[[ Task material open ]]

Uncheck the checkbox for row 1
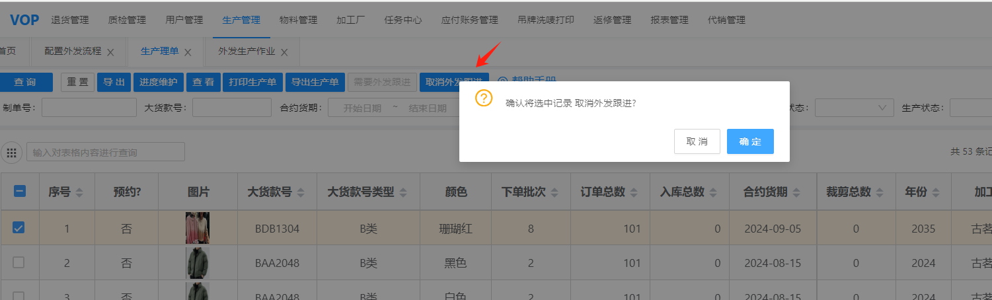992x300 pixels. tap(19, 228)
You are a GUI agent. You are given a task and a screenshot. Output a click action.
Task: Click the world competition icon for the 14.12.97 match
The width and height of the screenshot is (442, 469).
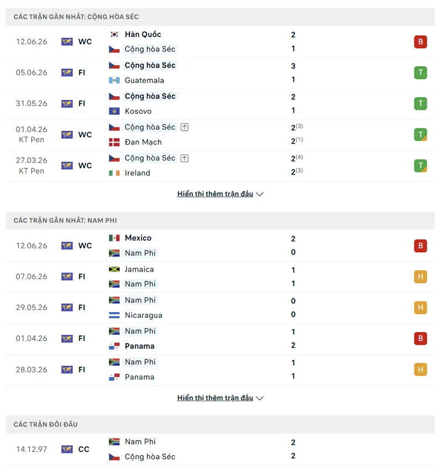(x=67, y=449)
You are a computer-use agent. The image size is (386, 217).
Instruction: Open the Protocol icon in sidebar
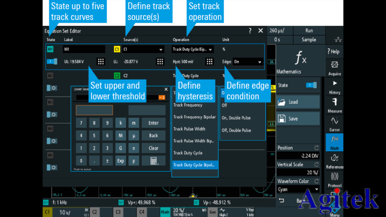coord(334,180)
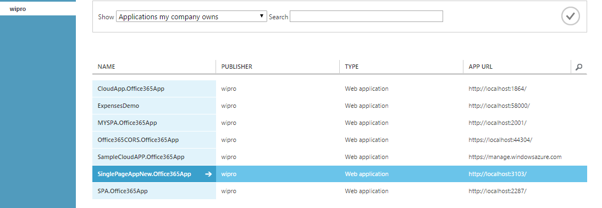The image size is (602, 208).
Task: Click the magnifier search icon in table header
Action: tap(579, 67)
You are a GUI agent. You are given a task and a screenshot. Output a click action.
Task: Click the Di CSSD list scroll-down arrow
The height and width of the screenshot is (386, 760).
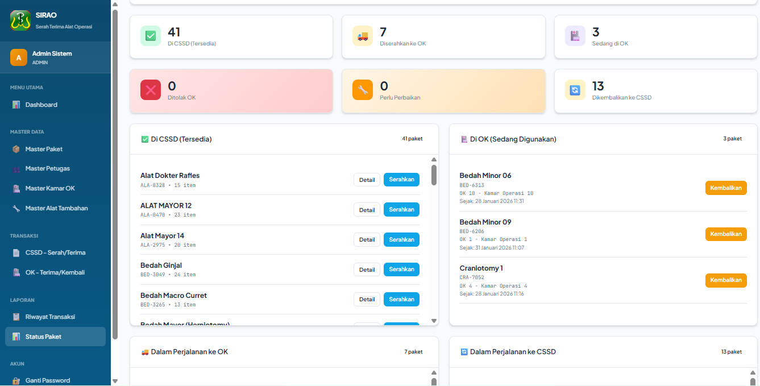[434, 321]
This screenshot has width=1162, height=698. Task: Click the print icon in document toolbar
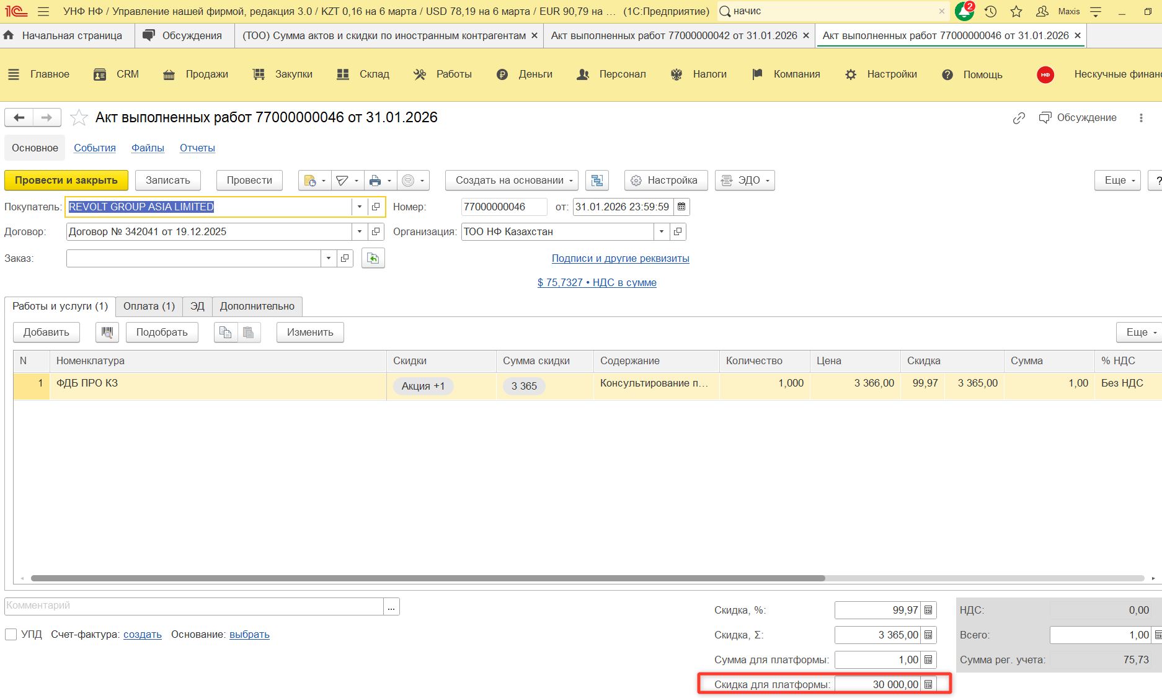click(375, 181)
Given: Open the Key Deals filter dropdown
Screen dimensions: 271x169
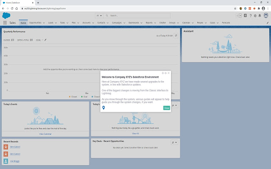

[[ Task material closed ]]

All of the entries must be reproduced exactly, apart from the pictures, which are to be dropped.

Uncheck the checkbox for row 1
992x300 pixels. tap(19, 228)
You are a GUI agent. You are given a task and a screenshot. Output a click action.
Task: Click the world competition icon for the 14.12.97 match
The width and height of the screenshot is (442, 469).
(x=67, y=449)
You are a computer-use agent. The image size is (386, 217).
Instruction: Open the Protocol icon in sidebar
coord(334,180)
The image size is (602, 208).
Task: Click the magnifier search icon in table header
Action: tap(579, 67)
You are a GUI agent. You are given a task and a screenshot. Output a click action.
Task: Click the Di CSSD list scroll-down arrow
The height and width of the screenshot is (386, 760).
[434, 321]
This screenshot has width=1162, height=698. Task: Click the print icon in document toolbar
click(375, 181)
Given: Open the Key Deals filter dropdown
Screen dimensions: 271x169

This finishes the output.